* _Vorliegender Textauszug_

Qualität, Umwelt und Sicherheit haben in Unternehmen in den vergangenen Jahren ständig an Bedeutung gewonnen. Die ISO 9001 wurde seit ihrer Einführung Mitte der Achtzigerjahre zur weltweit wichtigsten Norm im Qualitätsmanagement (QMS). Aktuell liegt sie in ihrer vierten Aktualisierung aus dem Jahr 2015 vor. Die Norm prägt die Qualitätskultur in den zertifizierten Unternehmen, besonders unter Berücksichtigung von Umwelt- und Sicherheitsaspekten, und ist zu einem bedeutenden Erfolgsfaktor geworden, vor allem in produzierenden Unternehmen. Die Einführung eines Qualitätsmanagementsystems, die Hinführung zur Zertifizierung und die Zertifizierung durch eine unabhängige Zertifizierungsgesellschaft selbst sind für Unternehmen jedoch sehr kostenintensiv. Welche Vorteile bringt ein Qualitätsmanagementsystem? Und wieso sollten sich kleine und mittlere Unternehmen zertifizieren lassen?

Die ISO 9001:2015 stellt sich auf den ersten Blick als große Herausforderung für kleine und mittelständische Unternehmen dar, denn die neuen Anforderungen müssen umgesetzt werden. Dazu zählen zum Beispiel:

  • Verstehen der Erfordernisse und Erwartungen interessierter Parteien
  • Qualitätsmanagementsystem mit dem Kontext und der strategischen Ausrichtung der
    Organisation zu vereinen
  • Risikobasiertes Denken zu fördern
  • Risiken und Chancen zu erkennen, die die Konformität von Produkten beeinflussen
    können
  • Maßnahmen zum Umgang mit diesen Risiken und Chancen zu entwickeln
  • Spezifisches Wissen von Mitarbeitern in der Organisation zu dokumentieren und zur
    Verfügung zu stellen
  • Steuerung von extern bereitgestellten Prozessen, Produkten und Dienstleistungen

Die Einführung eines Qualitätsmanagementsystems ist eine Entscheidung der Geschäftsleitung. Ein QMS funktioniert nur dann reibungslos, wenn allen Mitarbeiter/innen die Qualitätspolitik, die Qualitätsziele und die Arbeitsabläufe bekannt gemacht wurden. Die Prozesse müssen bei der Einführung des QMS genau beschrieben werden. Dann folgt eine Bestandsaufnahme der  Arbeitsabläufe als Ist-Zustand mit anschließender Beschreibung des Soll-Zustandes. Der Vergleich zwischen Ist- und Sollzustand wird in einem Maßnahmenplan erarbeitet und umgesetzt. Zum QMS zählen auch die Festlegung einer Strategie, die Zielsetzung, die Personalentwicklung und die ständige Verbesserung. Bis zu diesem Zeitpunkt sprechen wir nicht von Zertifizierung, sondern von Prozessoptimierung beziehungsweise der Einführung eines QMS, das jedem Unternehmen Vorteile und Kosteneinsparungen bringt.

* _Gestelltes Ziel_
Wer entscheidet laut dem Textauszug über die ISO 9001, ob ein Qualitätsmanagementsystem eingeführt wird?

* _Gegebene Angaben_
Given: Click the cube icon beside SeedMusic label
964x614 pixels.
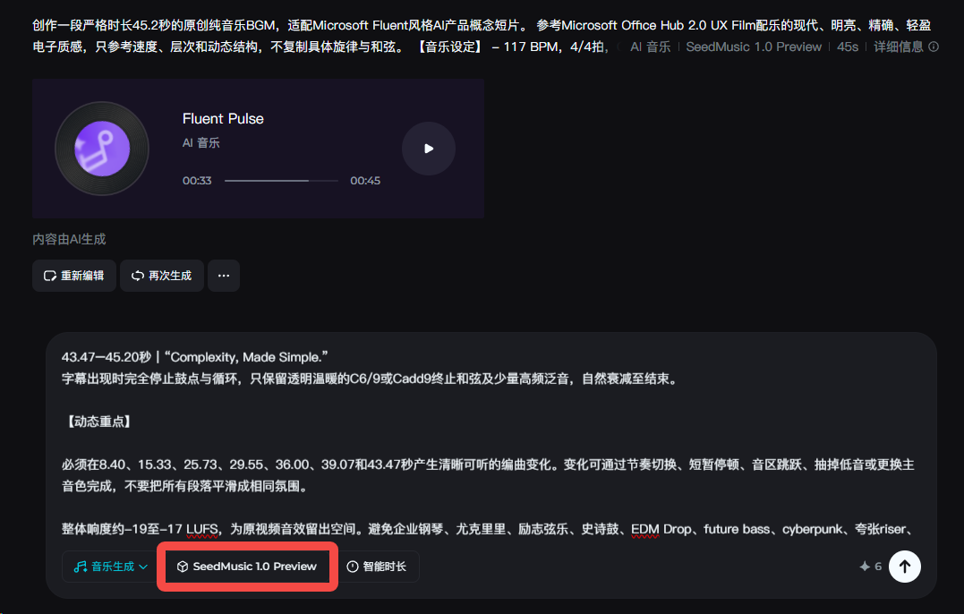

* _Antwort zur Aufgabe_
Die Geschäftsleitung.